The territories of Belarus were known to be iodine deficient before the Chernobyl accident; in the Soviet Union there was a system of iodine prophylaxis that was discontinued by the mid-1980s (Kholodova and Fedorova 1992). In 1995–1998, five of the six Belarus regions were classified as having moderate iodine deficiency, whereas the Gomel region, most heavily contaminated with 131I, was classified as having mild iodine deficiency partly due to some iodine supplementation in this area after the Chernobyl accident (Arinchin et al. 2000). High prevalence of diffuse goiter detected by ultrasound in children and adolescents in the relatively uncontaminated Brest region (27.8%) and low prevalence in the heavily contaminated Gomel region (5.6%) (Arinchin et al. 2000) support the idea that these differences are attributed to different intake of dietary iodine and not to 131I exposure. Moreover, there is little evidence of a dose–response association between thyroid exposure and simple diffuse goiter in other radiation-exposed cohorts (Ron and Brenner 2010).

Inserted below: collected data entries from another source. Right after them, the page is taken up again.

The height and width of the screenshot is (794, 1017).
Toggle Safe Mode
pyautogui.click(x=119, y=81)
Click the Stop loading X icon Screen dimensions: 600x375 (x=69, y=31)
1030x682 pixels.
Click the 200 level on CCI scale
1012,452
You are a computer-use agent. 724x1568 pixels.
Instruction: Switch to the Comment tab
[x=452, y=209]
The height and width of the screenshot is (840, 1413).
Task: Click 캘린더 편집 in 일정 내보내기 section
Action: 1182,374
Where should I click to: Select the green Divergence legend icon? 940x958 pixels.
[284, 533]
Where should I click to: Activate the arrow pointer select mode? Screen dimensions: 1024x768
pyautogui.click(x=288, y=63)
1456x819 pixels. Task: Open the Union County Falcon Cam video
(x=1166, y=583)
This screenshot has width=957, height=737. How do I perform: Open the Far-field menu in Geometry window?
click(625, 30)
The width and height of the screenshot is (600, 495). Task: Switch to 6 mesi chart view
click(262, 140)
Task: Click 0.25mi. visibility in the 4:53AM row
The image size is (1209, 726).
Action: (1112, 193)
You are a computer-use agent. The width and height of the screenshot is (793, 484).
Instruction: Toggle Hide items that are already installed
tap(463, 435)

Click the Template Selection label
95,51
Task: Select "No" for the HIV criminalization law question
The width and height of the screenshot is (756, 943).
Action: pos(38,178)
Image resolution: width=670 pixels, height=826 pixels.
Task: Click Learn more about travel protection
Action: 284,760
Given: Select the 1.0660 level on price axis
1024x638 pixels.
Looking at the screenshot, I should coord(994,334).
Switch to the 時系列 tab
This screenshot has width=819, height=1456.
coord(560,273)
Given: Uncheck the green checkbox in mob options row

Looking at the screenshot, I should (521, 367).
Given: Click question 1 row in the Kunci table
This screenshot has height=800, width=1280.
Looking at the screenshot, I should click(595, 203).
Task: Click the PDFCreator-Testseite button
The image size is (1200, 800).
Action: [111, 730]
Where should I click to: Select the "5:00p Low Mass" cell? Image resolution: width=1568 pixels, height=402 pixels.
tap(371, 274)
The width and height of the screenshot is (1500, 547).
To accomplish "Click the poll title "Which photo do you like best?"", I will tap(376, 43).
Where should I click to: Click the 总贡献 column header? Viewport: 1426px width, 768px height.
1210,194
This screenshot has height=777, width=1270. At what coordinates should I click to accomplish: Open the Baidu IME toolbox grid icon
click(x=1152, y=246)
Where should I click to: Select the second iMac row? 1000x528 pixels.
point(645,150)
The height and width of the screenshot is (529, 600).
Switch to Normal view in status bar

As we described in the “Materials and Methods” of our article (Ostroumova et al. 2013), availability of individual direct measurements of thyroid radioactivity served as a key criterion for inclusion into the study. All study participants had direct measurements of thyroid radioactivity performed within 2 months after the accident. In the methods for dosimetry, we cited the article by Drozdovitch et al. (2013), in which dose reconstruction methods were described in detail. We also noted that intake of 131I on average accounted for about 95% of the estimated thyroid dose, whereas the contribution of other short-lived radioiodines, external exposures, and internal exposure from cesium-137 and cesium-134 was minor (Bouville et al. 2007).
We appreciate Sun’s interest in our study and hope our response is useful.
Arinchin A, Gembicki M, Moschik K, Skalyzhenko A, Khmara I, Korytko N, et al. 2000. Goiter prevalence and urinary iodine excretion in Belarus children born before and after the Chernobyl accident. IDD Newsletter 16(1). Available: http://iccidd.server295.com/media/IDD%20Newsletter/1991-2006/feb2000.htm#a3 [accessed 9 January 2014].
Bouville A, Likhtarev IA, Kovgan LN, Minenko VF, Shinkarev SM, Drozdovitch VV. 2007. Radiation dosimetry for highly contaminated Belarusian, Russian and Ukrainian populations, and for less contaminated populations in Europe. Health Phys 93(5):487–501.
Drozdovitch V, Minenko V, Khrouch V, Leshcheva S, Gavrilin Y, Khrutchinsky A, et al. 2013. Thyroid dose estimates for a cohort of Belarusian children exposed to radiation from the Chernobyl accident. Radiat Res 179(5):597–609.
Ostroumova E, Rozhko A, Hatch M, Furukawa K, Polyanskaya O, McConnell RJ, et al. 2013. Measures of thyroid function among Belarusian children and adolescents exposed to iodine-131 from the accident at the Chernobyl nuclear plant. Environ Health Perspect 121:865–871; doi: 10.1289/ehp.1205783.